INPUT DATA section start

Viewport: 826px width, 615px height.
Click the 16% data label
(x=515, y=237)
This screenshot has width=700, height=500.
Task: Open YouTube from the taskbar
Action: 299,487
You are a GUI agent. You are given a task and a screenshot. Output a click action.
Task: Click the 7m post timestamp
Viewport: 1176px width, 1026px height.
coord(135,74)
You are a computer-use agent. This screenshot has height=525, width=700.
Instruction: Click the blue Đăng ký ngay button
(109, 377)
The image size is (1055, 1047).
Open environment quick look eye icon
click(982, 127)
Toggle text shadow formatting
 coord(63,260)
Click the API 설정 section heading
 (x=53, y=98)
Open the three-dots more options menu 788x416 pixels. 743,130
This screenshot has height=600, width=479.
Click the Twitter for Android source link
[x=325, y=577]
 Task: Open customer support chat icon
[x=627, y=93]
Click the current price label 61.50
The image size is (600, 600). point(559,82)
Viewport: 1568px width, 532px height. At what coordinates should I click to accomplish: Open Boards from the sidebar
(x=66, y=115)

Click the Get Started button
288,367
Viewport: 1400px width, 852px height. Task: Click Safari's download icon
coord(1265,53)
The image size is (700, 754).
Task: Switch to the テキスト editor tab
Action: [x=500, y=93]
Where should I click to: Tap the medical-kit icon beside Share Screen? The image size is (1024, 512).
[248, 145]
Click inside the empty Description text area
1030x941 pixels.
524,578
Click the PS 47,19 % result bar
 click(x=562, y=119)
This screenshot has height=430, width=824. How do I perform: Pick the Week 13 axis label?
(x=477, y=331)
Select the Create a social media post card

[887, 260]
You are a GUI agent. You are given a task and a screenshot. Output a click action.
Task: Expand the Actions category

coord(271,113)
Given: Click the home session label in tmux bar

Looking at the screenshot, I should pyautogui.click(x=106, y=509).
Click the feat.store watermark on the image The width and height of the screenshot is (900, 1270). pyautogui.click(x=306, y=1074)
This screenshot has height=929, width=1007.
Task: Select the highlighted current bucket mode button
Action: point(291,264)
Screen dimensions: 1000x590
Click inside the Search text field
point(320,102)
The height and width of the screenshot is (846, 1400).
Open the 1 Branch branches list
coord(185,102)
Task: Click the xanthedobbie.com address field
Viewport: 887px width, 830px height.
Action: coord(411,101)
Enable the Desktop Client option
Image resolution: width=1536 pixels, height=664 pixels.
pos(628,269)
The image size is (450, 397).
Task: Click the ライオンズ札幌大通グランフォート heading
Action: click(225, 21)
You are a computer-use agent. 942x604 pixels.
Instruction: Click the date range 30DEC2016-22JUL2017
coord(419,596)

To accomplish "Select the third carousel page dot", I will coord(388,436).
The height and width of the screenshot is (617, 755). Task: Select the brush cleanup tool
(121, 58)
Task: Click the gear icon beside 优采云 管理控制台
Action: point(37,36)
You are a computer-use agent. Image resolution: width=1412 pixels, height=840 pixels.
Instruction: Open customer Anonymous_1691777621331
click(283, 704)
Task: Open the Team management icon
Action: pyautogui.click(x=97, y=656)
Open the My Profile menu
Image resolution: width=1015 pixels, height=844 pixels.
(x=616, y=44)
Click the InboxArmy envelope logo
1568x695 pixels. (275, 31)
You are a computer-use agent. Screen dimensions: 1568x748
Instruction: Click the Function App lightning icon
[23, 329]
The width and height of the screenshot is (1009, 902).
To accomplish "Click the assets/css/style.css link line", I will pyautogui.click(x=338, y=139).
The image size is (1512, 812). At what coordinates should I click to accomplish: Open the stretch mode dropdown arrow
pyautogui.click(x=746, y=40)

INPUT DATA section end

* EXERCISE DESCRIPTION
Return all of the data precisely as it appears.

* TASK OUTPUT
Viewport: 826px width, 615px height.
Click the 16% data label
(x=515, y=237)
This screenshot has width=700, height=500.
Task: Open YouTube from the taskbar
Action: 299,487
You are a GUI agent. You are given a task and a screenshot. Output a click action.
Task: Click the 7m post timestamp
Viewport: 1176px width, 1026px height.
coord(135,74)
You are a computer-use agent. This screenshot has height=525, width=700.
Instruction: Click the blue Đăng ký ngay button
(109, 377)
The image size is (1055, 1047).
Open environment quick look eye icon
click(982, 127)
Toggle text shadow formatting
 coord(63,260)
Click the API 설정 section heading
 (x=53, y=98)
Open the three-dots more options menu 788x416 pixels. 743,130
This screenshot has height=600, width=479.
Click the Twitter for Android source link
[x=325, y=577]
 Task: Open customer support chat icon
[x=627, y=93]
Click the current price label 61.50
The image size is (600, 600). point(559,82)
Viewport: 1568px width, 532px height. At what coordinates should I click to accomplish: Open Boards from the sidebar
(x=66, y=115)

Click the Get Started button
288,367
Viewport: 1400px width, 852px height. Task: Click Safari's download icon
coord(1265,53)
The image size is (700, 754).
Task: Switch to the テキスト editor tab
Action: [x=500, y=93]
Where should I click to: Tap the medical-kit icon beside Share Screen? The image size is (1024, 512).
[248, 145]
Click inside the empty Description text area
1030x941 pixels.
524,578
Click the PS 47,19 % result bar
 click(x=562, y=119)
This screenshot has height=430, width=824. How do I perform: Pick the Week 13 axis label?
(x=477, y=331)
Select the Create a social media post card

[887, 260]
You are a GUI agent. You are given a task and a screenshot. Output a click action.
Task: Expand the Actions category

coord(271,113)
Given: Click the home session label in tmux bar

Looking at the screenshot, I should pyautogui.click(x=106, y=509).
Click the feat.store watermark on the image The width and height of the screenshot is (900, 1270). pyautogui.click(x=306, y=1074)
This screenshot has height=929, width=1007.
Task: Select the highlighted current bucket mode button
Action: point(291,264)
Screen dimensions: 1000x590
Click inside the Search text field
point(320,102)
The height and width of the screenshot is (846, 1400).
Open the 1 Branch branches list
coord(185,102)
Task: Click the xanthedobbie.com address field
Viewport: 887px width, 830px height.
Action: coord(411,101)
Enable the Desktop Client option
Image resolution: width=1536 pixels, height=664 pixels.
pos(628,269)
The image size is (450, 397).
Task: Click the ライオンズ札幌大通グランフォート heading
Action: click(225, 21)
You are a computer-use agent. 942x604 pixels.
Instruction: Click the date range 30DEC2016-22JUL2017
coord(419,596)

To accomplish "Select the third carousel page dot", I will coord(388,436).
The height and width of the screenshot is (617, 755). Task: Select the brush cleanup tool
(121, 58)
Task: Click the gear icon beside 优采云 管理控制台
Action: point(37,36)
You are a computer-use agent. Image resolution: width=1412 pixels, height=840 pixels.
Instruction: Open customer Anonymous_1691777621331
click(283, 704)
Task: Open the Team management icon
Action: pyautogui.click(x=97, y=656)
Open the My Profile menu
Image resolution: width=1015 pixels, height=844 pixels.
(x=616, y=44)
Click the InboxArmy envelope logo
1568x695 pixels. (275, 31)
You are a computer-use agent. Screen dimensions: 1568x748
Instruction: Click the Function App lightning icon
[23, 329]
The width and height of the screenshot is (1009, 902).
To accomplish "Click the assets/css/style.css link line", I will pyautogui.click(x=338, y=139).
The image size is (1512, 812). At what coordinates should I click to accomplish: Open the stretch mode dropdown arrow
pyautogui.click(x=746, y=40)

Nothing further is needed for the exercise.